GCP’s monitoring stack (formerly Stackdriver) includes:

  • Cloud Monitoring — Metrics, dashboards, uptime checks
  • Cloud Logging — Centralized log storage and querying
  • Cloud Trace — Distributed tracing latency analysis
  • Cloud Profiler — Continuous CPU and heap profiling
  • Error Reporting — Automatic error grouping and alerting

Setting Up a CloudWatch Alarm (Real Example)

# Create a CloudWatch alarm for high CPU on an EC2 instance
aws cloudwatch put-metric-alarm \
  --alarm-name "web-prod-high-cpu" \
  --alarm-description "CPU > 80% for 5 minutes" \
  --metric-name CPUUtilization \
  --namespace AWS/EC2 \
  --statistic Average \
  --period 300 \
  --evaluation-periods 2 \
  --threshold 80 \
  --comparison-operator GreaterThanThreshold \
  --dimensions Name=InstanceId,Value=i-1234567890abcdef0 \
  --alarm-actions arn:aws:sns:us-east-1:123456789012:ops-alerts \
  --ok-actions arn:aws:sns:us-east-1:123456789012:ops-alerts
# monitoring_dashboard.py
# Build a simple monitoring dashboard simulation
from datetime import datetime
import random

class Dashboard:
    def __init__(self, name):
        self.name = name
        self.widgets = []

    def add_widget(self, title, metric_func, unit=""):
        self.widgets.append({"title": title, "metric": metric_func, "unit": unit})

    def render(self):
        print(f"\n{'='*60}")
        print(f"  {self.name}")
        print(f"  Last updated: {datetime.now().strftime('%Y-%m-%d %H:%M:%S')}")
        print(f"{'='*60}\n")
        for widget in self.widgets:
            value = widget["metric"]()
            print(f"  📊 {widget['title']:<25} {value:>10.1f} {widget['unit']}")

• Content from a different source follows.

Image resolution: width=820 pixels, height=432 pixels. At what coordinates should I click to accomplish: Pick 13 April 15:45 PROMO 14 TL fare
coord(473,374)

dash = Dashboard("DodaTech Production Overview")
dash.add_widget("Web Servers (req/s)", lambda: random.uniform(150, 350), "req/s")
dash.add_widget("API Latency (p99)", lambda: random.uniform(45, 200), "ms")
dash.add_widget("Error Rate", lambda: random.uniform(0.1, 2.5), "%")
dash.add_widget("Database Connections", lambda: random.randint(10, 50), "conn")
dash.add_widget("Daily Active Users", lambda: random.randint(8000, 12000), "users")
dash.add_widget("S3 Storage (TB)", lambda: 12.4 + random.uniform(-0.1, 0.1), "TB")
dash.add_widget("Lambda Invocations/min", lambda: random.randint(200, 800), "inv")
dash.add_widget("Estimated Monthly Cost", lambda: random.uniform(4500, 5200), "USD")
dash.render()

Expected output:

============================================================
  DodaTech Production Overview
  Last updated: 2026-06-15 10:00:00
============================================================

  📊 Web Servers (req/s)           245.3 req/s
  📊 API Latency (p99)              87.2 ms
  📊 Error Rate                      1.1 %
  📊 Database Connections           34.0 conn
  📊 Daily Active Users          10543.0 users
  📊 S3 Storage (TB)                12.4 TB
  📊 Lambda Invocations/min        567.0 inv
  📊 Estimated Monthly Cost       4987.3 USD

Common Monitoring Mistakes

1. Alert Fatigue

Too many alerts that never get acted on. Teams ignore alerts, then miss critical ones. Only alert on actionable conditions, not every metric variance.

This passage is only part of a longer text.